Either I can't recognize my dual, or duals aren't exactly the end-all be-all magical fairy pristine and perfect men and women sent to us by our Lord and Savior Jesus Christ as Auschra tells us they are.
My SO's an activator, though, which is like the silver medal in the Socionics world.
I thought I might have recognized my dual, but realized she was just as introverted as I was, so I figure its super-ego relations (sort of similar, but more problems, which of course, assumes that I'm not LIE, ILE, or even LII, though I absolutely abhor all ESEs).
I don't actually know any ESFps, so I can't say for certain.
Just to note... I don't think duality is always best (obviously enough). Based on circumstances and past history, among many other factors, people can be led to even more promising prospects. You cannot fall in love for the first time, every time... and so, the road to love is just as intricate as anything else in life. Evolution. Some things will be the same, some things will be different. What's more important is sharing common values, such that there would be mutual respect and compassion... that may ultimately lead to commitment (if that is also among a pairing's values).
I have interacted with 6 duals in my life. Two I outright wanted to punch in the face, one I actually took the time to "out wit" in hopes of making him feel like an idiot. I've never really felt compelled to do that to anyone before but he sure brought it out in me. They may have been enneagram 3s. Either way they were pricks.

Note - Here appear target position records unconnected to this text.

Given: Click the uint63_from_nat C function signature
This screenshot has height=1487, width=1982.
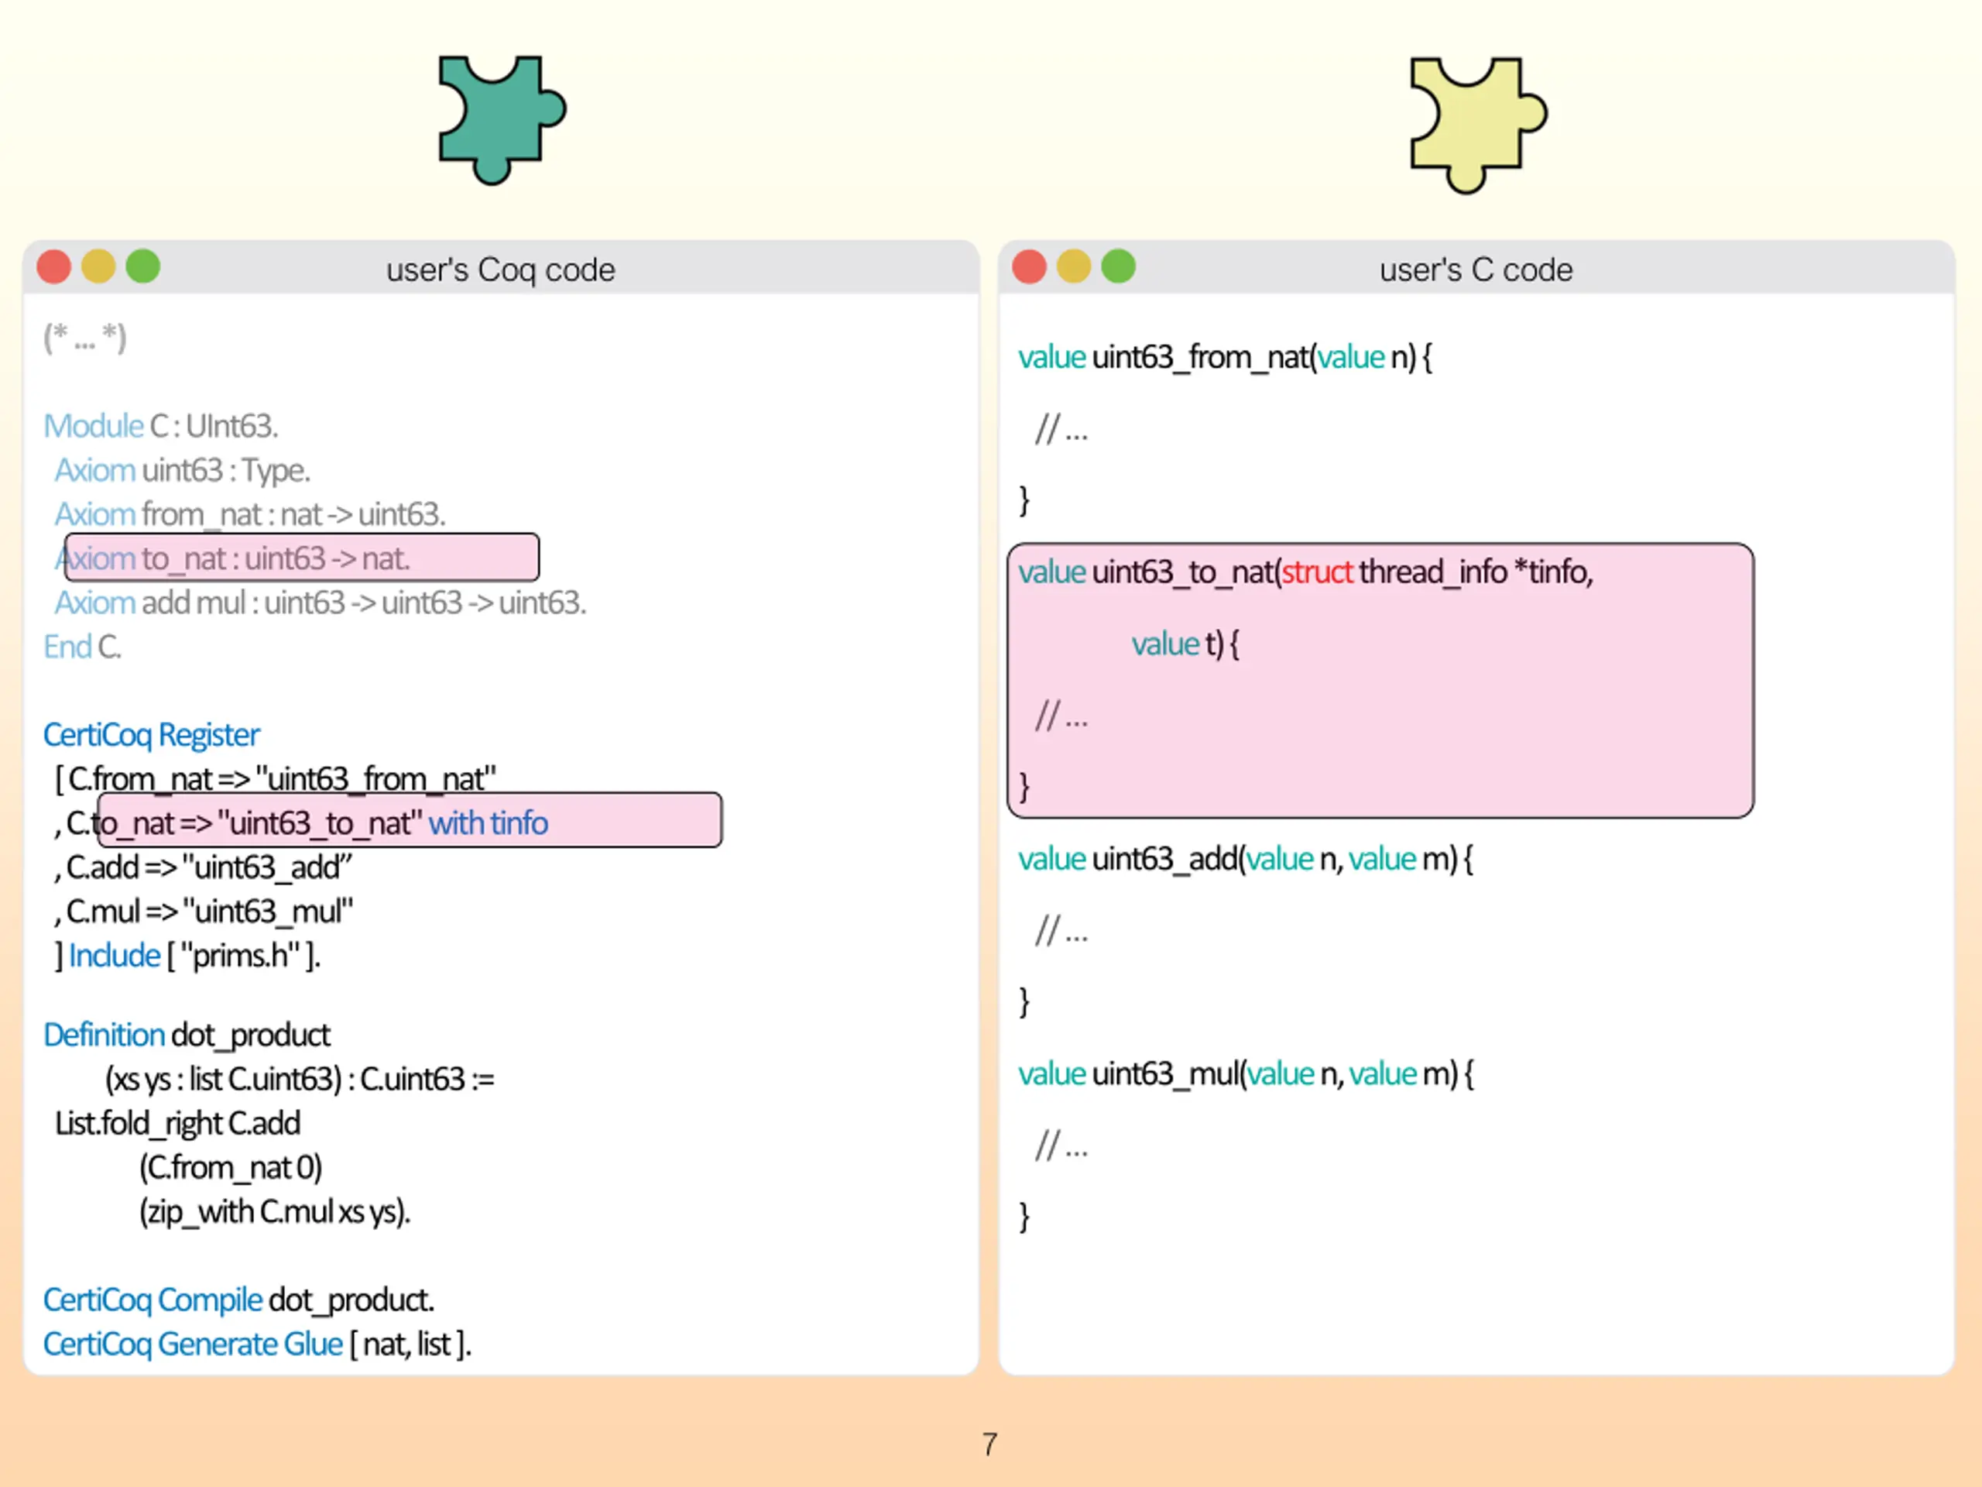Looking at the screenshot, I should coord(1225,358).
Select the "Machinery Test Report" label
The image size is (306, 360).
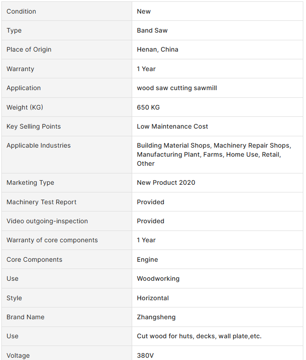pyautogui.click(x=41, y=202)
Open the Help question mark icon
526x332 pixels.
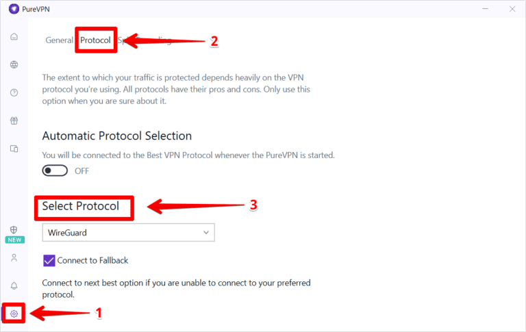coord(14,92)
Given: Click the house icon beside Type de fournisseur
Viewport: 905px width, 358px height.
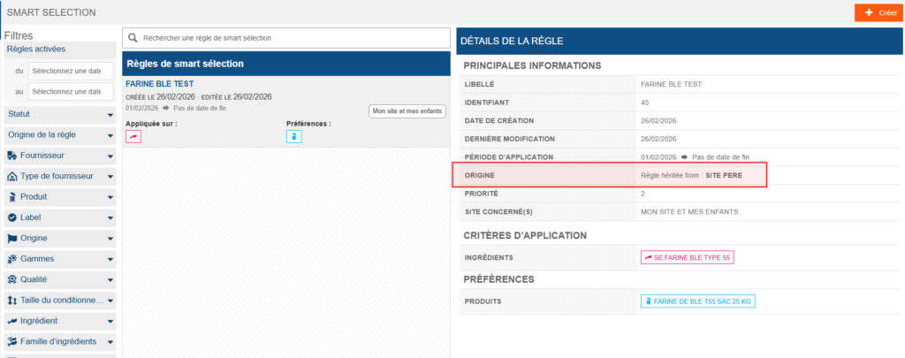Looking at the screenshot, I should 12,176.
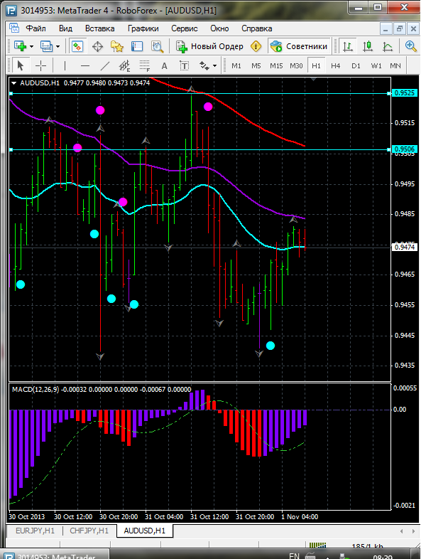The height and width of the screenshot is (559, 426).
Task: Open the Market Watch panel icon
Action: (77, 46)
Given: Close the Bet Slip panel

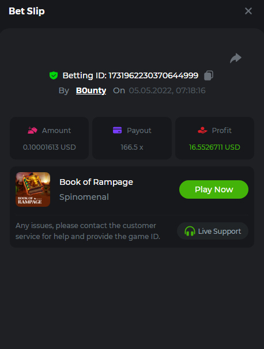Looking at the screenshot, I should coord(248,11).
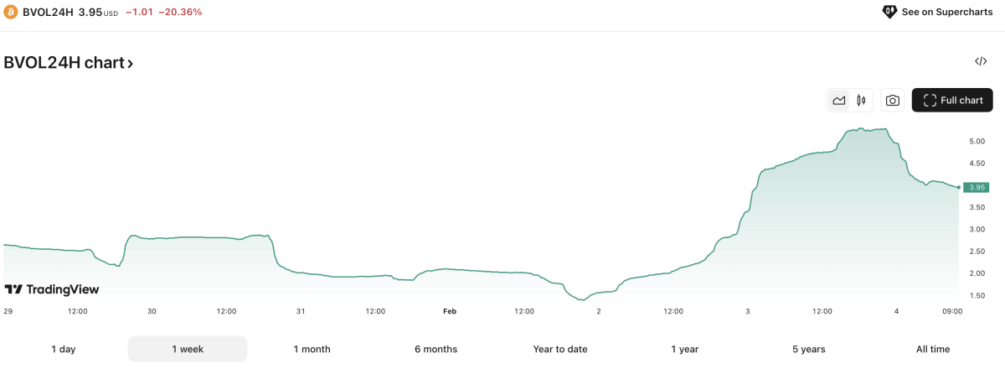Viewport: 1005px width, 374px height.
Task: Select the All time range
Action: pos(933,349)
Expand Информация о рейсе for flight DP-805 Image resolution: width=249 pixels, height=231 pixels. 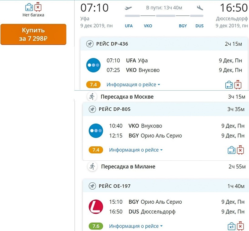click(136, 150)
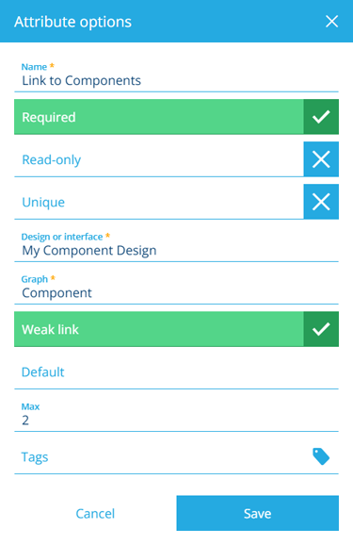Open the tag picker icon
This screenshot has height=545, width=353.
point(321,456)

The others were wonderful people and the experiences were all ones that I treasure. I think about them often in a way I don't think about other people. As an sx/sp I prefer to share intimacy from a distance - so lots of friends live abroad and I am happy to keep it that way - but they don't often linger in the back of my mind. These folks have and may always will.
It was like everybody is in black and white and they are in color. The initial physical rush you get is followed by this warming of the insides. Or that pesky yearning kind of stops feeling like acid reflux. ie, they are able to reach that inaccessible/never satisfied place.
I only kept in touch with one (a lot of them were military) who currently works in the Middle East but in the end I ignored his last email, missed him and sent one 2 months later and doubt I will hear back.
In hindsight I think I need to stick around a bit more when I meet my dual. I always assume (as usual) it was nice and kismet, back to my routine as he goes back to his.
As far as a relationship is concerned though, I'd only ever be with an SLE.
LSI's and I have a wonderful time but I don't think I could marry one. 90% of my circle were LSIs.
The way I whole heartedly miss the others, I whole heartedly still want to punch the other 2. Till this day.
I work for one right now actually. Really easy relationship and by far the best supervisor-employee relationship I've ever had. Funny because we're both e6. We seem to naturally speak each other's language and see the same things as important and unimportant. That said, I feel like socionics takes the "dual magic" thing kind of further than I think is realistic.